The Dong with a Luminous Noise Literary Elements

The Dong with a Luminous Noise Literary Elements

Speaker or Narrator, and Point of View

The omniscient third-person narrator exists outside the action.

Form and Meter

Formless free verse with no regular meter.

Metaphors and Similes

The poem opens with metaphorical language situating: "When awful darkness and silence reign."

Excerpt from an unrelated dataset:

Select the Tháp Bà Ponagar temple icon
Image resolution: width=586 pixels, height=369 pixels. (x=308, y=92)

Alliteration and Assonance

The second line introduces alliteration to highlight the wondrous quality of the fictional setting: "Over the great Gromboolian plain,"

Irony

n/a

Genre

Nonsense Poetry/Narrative Poetry

Setting

The poem is set within a somewhat detailed fictional world on the "Gromboolian plain."

Tone

Lighthearted yet melancholic.

Protagonist and Antagonist

Protagonist: The Dong. Antagonist: The Jumbly Girl.

Major Conflict

The narrative tells the story of the consequences of the conflict at the heart of the tale: the Dong has fallen in love with the Jumbly Girl who has broken his heart by leaving the Gromboolian Plain with her seafaring people.

Climax

The story climaxes with the Jumbly Girl leaving the Dong behind to become completely brokenhearted and spend all his days looking for her.

Foreshadowing

The explanation for and description of the Dong's luminous nose is foreshadowed at the beginning of the second stanza: "Then, through the vast and gloomy dark, / There moves what seems a fiery spark,"

Understatement

The poem is an exploration of the devastating long-term effects of a broken heart, but this idea is introduced in an understated manner: "Long years ago / The Dong was happy and gay, / Till he fell in love with a Jumbly Girl."

Allusions

n/a

Metonymy and Synecdoche

In "And those who watch at that midnight hour / From Hall or Terrace, or lofty Tower" the Hall, Terrace, and Tower are metonymic references to the entire population of the Gromboolian plain.

Personification

"When the angry breakers roar" is an example of personification by endowing the waves with human emotions.

Hyperbole

Hyperbolic overstatement is used in the phrase "all night he goes" to describe the obsessive quality of the Dong's heartbroken search for Jumbly Girl.